Micro beads bad for environment

Those micro beads in exfoliating soaps are potentially bad for the environment.

Unilever, the company that makes Dove soaps, Vaseline, Pond's skin cream and other personal care products -- wants to remove the plastic micro beads from its products by 2015.

The problem is they go down the drain and can end up in the ocean, where they can be swallowed by marine life.

The company says it’s looking for an alternative to the beads.

BPA exposure

Bisphenol-a, BPA, is a chemical used in some plastic products, as well as the linings of some food and drink cans. It can even be found on receipts.

The American Academy of Pediatrics has expressed concerns about harm from BPA in infants and children.

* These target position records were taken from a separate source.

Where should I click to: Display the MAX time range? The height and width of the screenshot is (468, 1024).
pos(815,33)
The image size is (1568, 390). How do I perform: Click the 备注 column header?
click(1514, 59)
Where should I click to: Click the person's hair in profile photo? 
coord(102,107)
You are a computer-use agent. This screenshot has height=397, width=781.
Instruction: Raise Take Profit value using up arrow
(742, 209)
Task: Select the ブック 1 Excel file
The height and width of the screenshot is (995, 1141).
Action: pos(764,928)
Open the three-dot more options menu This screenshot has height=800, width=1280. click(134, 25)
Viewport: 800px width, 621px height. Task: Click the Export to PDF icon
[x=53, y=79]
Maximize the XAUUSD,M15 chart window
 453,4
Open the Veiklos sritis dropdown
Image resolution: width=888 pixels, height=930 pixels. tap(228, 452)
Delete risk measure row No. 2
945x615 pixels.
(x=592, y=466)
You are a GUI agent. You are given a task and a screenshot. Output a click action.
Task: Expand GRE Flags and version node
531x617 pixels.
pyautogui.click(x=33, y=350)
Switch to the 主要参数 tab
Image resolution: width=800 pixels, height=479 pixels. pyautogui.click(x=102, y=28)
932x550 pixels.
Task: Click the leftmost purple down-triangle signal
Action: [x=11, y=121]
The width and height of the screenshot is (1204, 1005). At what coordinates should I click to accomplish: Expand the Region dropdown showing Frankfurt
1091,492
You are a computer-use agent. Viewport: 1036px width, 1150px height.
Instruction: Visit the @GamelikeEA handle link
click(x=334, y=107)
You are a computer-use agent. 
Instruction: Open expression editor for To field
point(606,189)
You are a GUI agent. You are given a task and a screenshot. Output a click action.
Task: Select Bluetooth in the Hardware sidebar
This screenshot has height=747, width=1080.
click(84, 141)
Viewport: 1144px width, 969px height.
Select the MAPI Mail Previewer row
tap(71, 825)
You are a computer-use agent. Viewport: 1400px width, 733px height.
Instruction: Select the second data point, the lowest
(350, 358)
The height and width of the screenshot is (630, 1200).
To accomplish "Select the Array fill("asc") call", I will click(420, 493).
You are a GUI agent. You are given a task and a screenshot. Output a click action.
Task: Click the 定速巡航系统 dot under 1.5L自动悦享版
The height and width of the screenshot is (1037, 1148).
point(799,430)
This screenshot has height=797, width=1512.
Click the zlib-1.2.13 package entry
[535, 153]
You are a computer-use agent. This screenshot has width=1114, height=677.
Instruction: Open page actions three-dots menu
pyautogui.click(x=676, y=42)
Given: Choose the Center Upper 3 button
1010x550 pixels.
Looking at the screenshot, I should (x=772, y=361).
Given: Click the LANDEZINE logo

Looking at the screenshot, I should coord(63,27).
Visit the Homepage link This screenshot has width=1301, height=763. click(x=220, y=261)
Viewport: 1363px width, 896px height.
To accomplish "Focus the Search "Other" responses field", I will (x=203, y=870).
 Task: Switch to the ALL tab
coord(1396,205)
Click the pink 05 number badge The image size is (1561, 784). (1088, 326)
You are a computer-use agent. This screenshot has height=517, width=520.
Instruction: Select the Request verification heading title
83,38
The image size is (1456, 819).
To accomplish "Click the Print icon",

Doctor Michael Roizen explains why BPA exposure is bad.

"Why is it bad? Because it's an endocrine disruptor. It mimics estrogen but not in a pure way."

If you do have products that contain BPA, avoid heating them in the microwave, dishwasher or stove as the heat may release the chemical into your food.

PAP smear tests

The PAP smear, commonly used to detect cervical cancer, might also be used to find endometrial and ovarian cancers.

Cervical fluid collected during a pap smear can be used to detect the cancers by using a genome sequencing test called the "papgene."

The test accurately detected all 24 endometrial cancers, or cancer of the lining of the uterus. However, it was only able to find nine of 22 ovarian cancers.

The test isn't ready for general practice, but scientists are recruiting patients for the next trial phase.

Costly flu season

The worst flu season on record could cost employers billions.

The CDC estimates seasonal flu outbreaks cost employers more than ten billion dollars in direct costs of hospitalizations and outpatient visits.

That does not include the indirect costs related to lost productivity and absenteeism.

This year, the cost to businesses may be significantly higher - because of the increased number of cases.